• _WHAT IS REQUIRED_:
Can you reproduce every row below word for word, leaving out the pictures?
[Opening ENTRIES PROVIDED section]
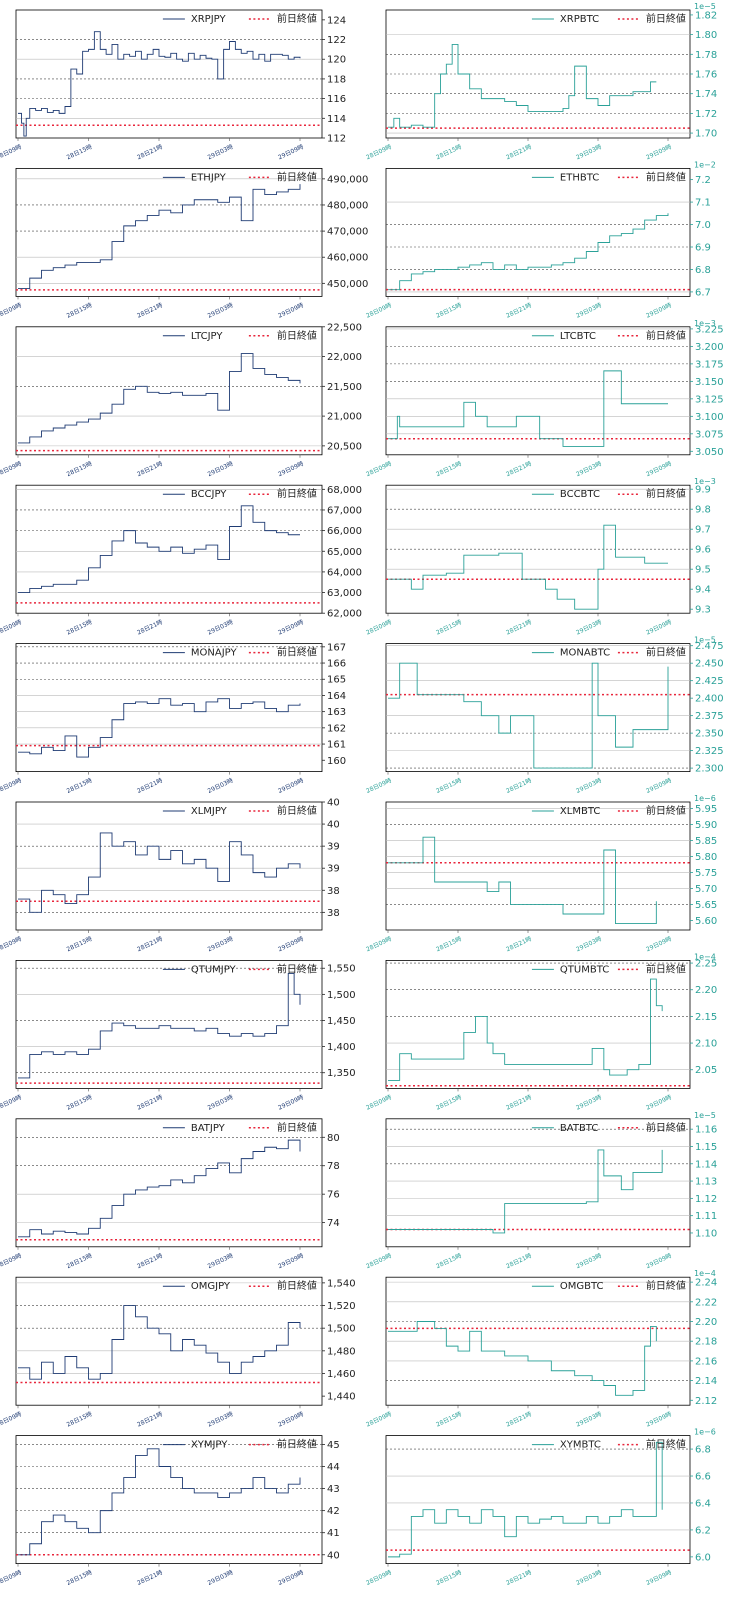  Describe the element at coordinates (580, 494) in the screenshot. I see `legend-series-label: BCCBTC` at that location.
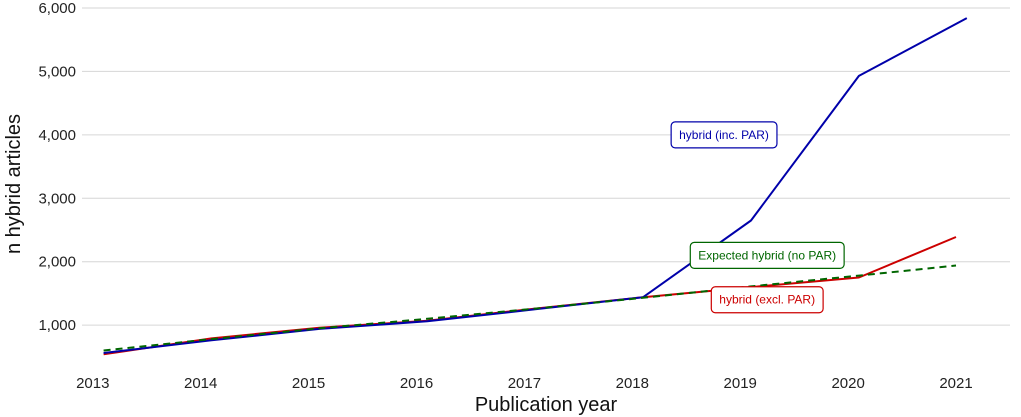 This screenshot has height=417, width=1021. I want to click on y-tick-label: 5,000, so click(57, 72).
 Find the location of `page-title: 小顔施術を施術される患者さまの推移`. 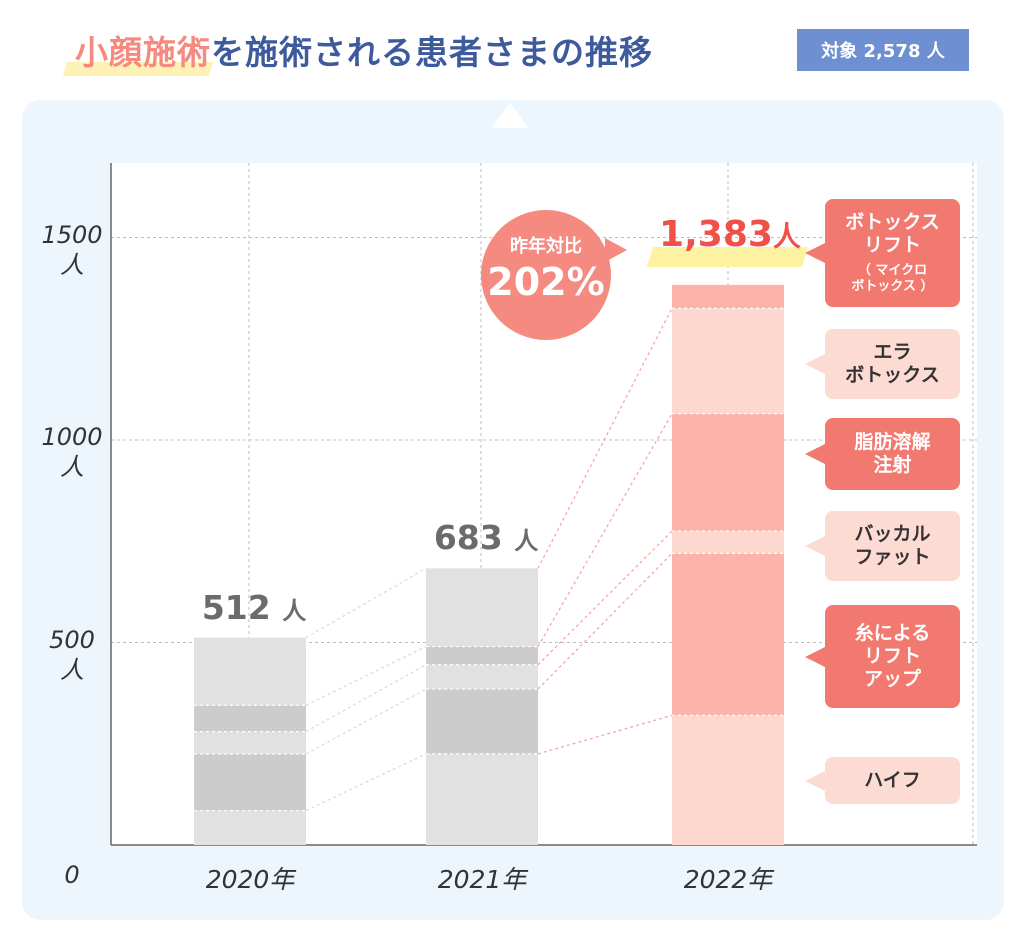

page-title: 小顔施術を施術される患者さまの推移 is located at coordinates (364, 50).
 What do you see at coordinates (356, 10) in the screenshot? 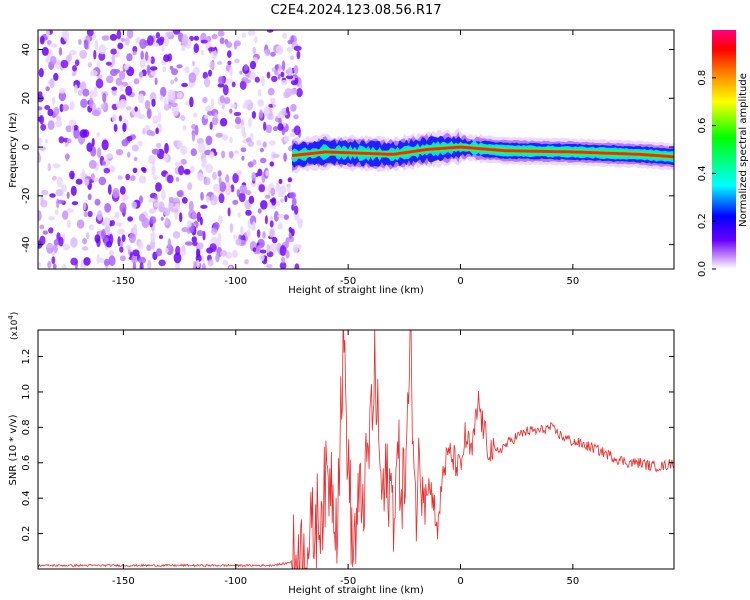
I see `figure-title: C2E4.2024.123.08.56.R17` at bounding box center [356, 10].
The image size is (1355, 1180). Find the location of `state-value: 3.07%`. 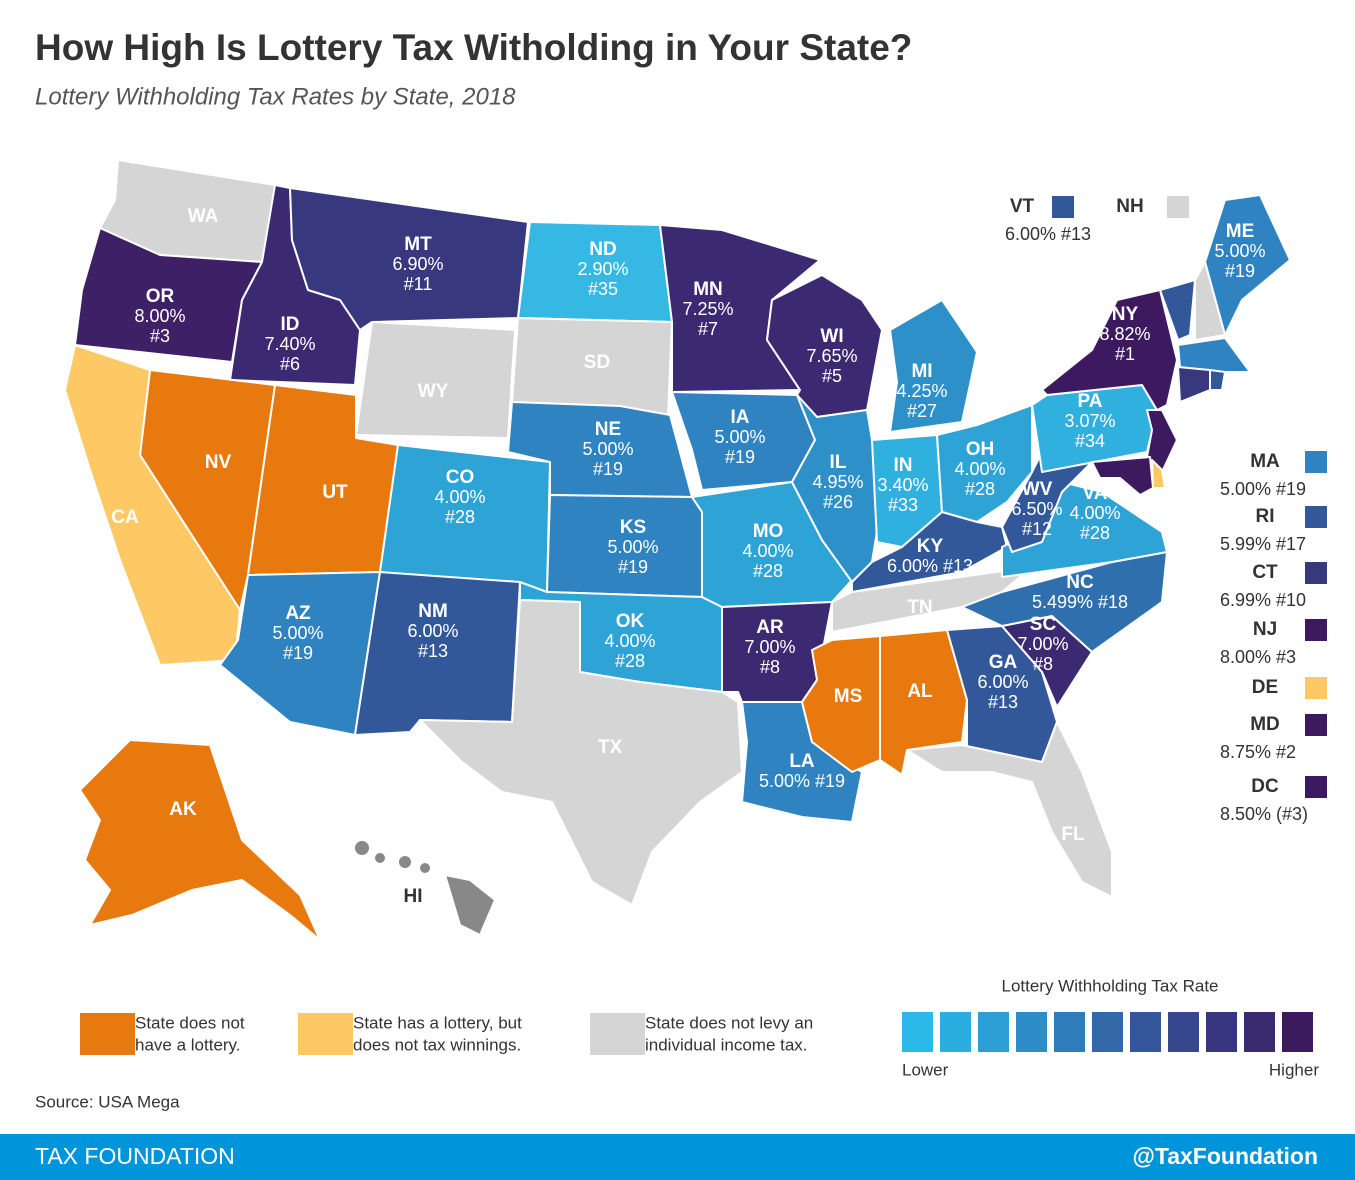

state-value: 3.07% is located at coordinates (1090, 421).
[Closing ENTRIES PROVIDED section]
• _RESULT_:
  Describe the element at coordinates (580, 494) in the screenshot. I see `legend-series-label: BCCBTC` at that location.
 This screenshot has height=417, width=1021. I want to click on y-tick-label: 5,000, so click(57, 72).
 Find the location of `page-title: 小顔施術を施術される患者さまの推移`. 

page-title: 小顔施術を施術される患者さまの推移 is located at coordinates (364, 50).
 What do you see at coordinates (356, 10) in the screenshot? 
I see `figure-title: C2E4.2024.123.08.56.R17` at bounding box center [356, 10].
The image size is (1355, 1180). Find the location of `state-value: 3.07%`. 

state-value: 3.07% is located at coordinates (1090, 421).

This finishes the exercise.